葉隠入門
 


       桜田 靖 


 葉隠武士道の生誕三百年、このたび「葉隠研究」第七十一号が発刊になりましたので、

紹介致します。佐賀の国学ともされる葉隠をひと口に語るのは至難のことで、以前に母校

の小城高校の機関誌に掲載した一文をもって、いささかご理解の一助とさせて頂きたく存

じます。

葉隠くんのボヤキ

 今は昔、僕は聖典、鍋島論語と持て囃され、鼻高々だったんです。今時の人なんて僕を

知らなくて平気なんですからね…戦争で負けた途端、ボロ雑巾みたいに棄てて知らんぷり

ですか。旧制小城中学の校歌で♪散りて惜しまぬ葉隠の武士の魂かたどれる わが校章の

桜花、旧制小城高女でも♪名にし負う葉隠の乙女子われら、と歌ったでしょう。でも世の

中棄てたものでなく、心ある人々が東京や佐賀で又アメリカ人の哲学者も僕のことを人道

の書として研究しているのです。皆さんも興味を是非持って下さいね。何でもかんでも戦

争に結びつける、ステレオタイプな人間にならないで下さいよ。僕が生まれたのは江戸の

元禄というバブル経済の頃、やはり若い衆は、金儲けの損得勘定と色恋の話題ばかりで恥

知らず、今と変わらないですね。僕の父役の山本常朝は殿様の側に仕えた人ですが、殿亡

き後は金立山の麓に隠棲しました。そこへ母役の若い田代陣基が訪れ、二人は意気投合し

たのです。以後六年半、常朝が口述した教訓、歴史の真相、伝説、人物評を陣基が筆録し、

ここに全十一冊の僕が誕生しました。「葉隠聞書」世にいう葉隠武士道として有名になり

ました。

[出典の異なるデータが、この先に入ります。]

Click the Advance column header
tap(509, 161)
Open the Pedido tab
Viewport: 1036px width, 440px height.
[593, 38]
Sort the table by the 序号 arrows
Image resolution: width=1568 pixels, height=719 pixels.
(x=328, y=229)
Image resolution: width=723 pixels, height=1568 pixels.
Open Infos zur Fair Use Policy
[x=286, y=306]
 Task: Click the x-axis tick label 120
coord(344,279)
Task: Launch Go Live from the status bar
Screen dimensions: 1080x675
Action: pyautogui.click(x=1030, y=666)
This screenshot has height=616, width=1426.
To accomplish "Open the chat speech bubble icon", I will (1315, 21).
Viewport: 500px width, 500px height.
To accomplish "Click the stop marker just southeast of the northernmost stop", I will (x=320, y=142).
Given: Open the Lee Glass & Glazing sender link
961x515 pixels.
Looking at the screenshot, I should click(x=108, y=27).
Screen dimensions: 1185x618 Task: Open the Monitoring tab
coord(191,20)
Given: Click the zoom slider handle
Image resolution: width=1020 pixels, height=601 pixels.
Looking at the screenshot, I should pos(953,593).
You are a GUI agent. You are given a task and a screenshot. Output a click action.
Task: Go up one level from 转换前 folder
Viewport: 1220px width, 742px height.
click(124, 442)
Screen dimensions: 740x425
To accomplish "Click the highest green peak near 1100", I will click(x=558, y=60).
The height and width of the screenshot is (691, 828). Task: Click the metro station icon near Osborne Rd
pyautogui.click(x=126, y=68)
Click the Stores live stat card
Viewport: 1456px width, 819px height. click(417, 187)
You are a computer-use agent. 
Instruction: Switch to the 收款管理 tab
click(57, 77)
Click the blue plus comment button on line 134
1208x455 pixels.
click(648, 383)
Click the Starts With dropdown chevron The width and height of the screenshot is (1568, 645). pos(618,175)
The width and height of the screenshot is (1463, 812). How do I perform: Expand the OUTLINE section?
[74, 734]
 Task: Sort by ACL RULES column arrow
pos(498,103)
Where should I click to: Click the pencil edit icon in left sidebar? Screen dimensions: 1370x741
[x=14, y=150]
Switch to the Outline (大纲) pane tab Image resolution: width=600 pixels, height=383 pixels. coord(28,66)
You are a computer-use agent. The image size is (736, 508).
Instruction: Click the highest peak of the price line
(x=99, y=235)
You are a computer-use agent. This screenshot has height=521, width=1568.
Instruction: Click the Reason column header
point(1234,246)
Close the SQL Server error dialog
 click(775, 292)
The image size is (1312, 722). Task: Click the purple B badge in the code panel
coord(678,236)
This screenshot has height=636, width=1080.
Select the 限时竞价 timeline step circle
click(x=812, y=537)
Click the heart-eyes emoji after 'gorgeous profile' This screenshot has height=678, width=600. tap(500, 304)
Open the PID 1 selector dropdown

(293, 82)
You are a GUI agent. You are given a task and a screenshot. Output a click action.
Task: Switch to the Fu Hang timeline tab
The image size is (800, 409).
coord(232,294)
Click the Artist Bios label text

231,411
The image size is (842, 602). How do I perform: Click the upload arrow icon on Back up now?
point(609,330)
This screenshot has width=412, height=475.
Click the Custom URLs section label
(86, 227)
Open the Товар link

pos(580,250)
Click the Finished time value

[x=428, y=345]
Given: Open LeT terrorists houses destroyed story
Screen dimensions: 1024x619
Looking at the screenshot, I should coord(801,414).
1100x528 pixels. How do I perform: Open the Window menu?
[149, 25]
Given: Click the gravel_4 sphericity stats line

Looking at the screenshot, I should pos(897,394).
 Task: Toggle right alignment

父の遺言は、僕を火葬せよ、でした。今でいう個人情報がぎっしり詰まっていた

からです。でも僕の評判はとても良くて、武家の間を廻し読みされ、写本も沢山出来まし

た。武士の心がけとして代々密かに読み継がれ、維新で武士階級は消えても、僕を家訓と

する「葉隠の家」は世間で尊敬の的だったんです。僕が表舞台に出たのは、佐賀師範学校

(現佐大)で、僕の日本精神を子供達の教育に生かそう、と研究されてからです。忠勇仁義、

行いは純忠至誠、滅私奉公、倒れて尚もやめるな、というサムライの気魄が国難の軍事情

勢に利用されてしまったのです。有名な「死ぬことと見つけたり」は、徴兵された国民に

♪花は桜木 人は武士…と教え、それで桜の花みたいに散ってしまった兵隊さんが気の毒

です。だから僕は嫌われて、戦後は消滅しそうな運命にあいました。「死ぬことと見つけ

たり」は、一日、一日を区切りに死んでは生きて、日常を送れば人生万事に失敗はない、

という尊い教訓なのです。現代人は情けないことに、死ぬことを見つけないで漫然と暮ら

し、折角この世に授かった命をあたら粗末にして自殺する者が絶えず、その数毎年、毎年

三万人以上、僕の爪の垢でも煎じて飲んでよ。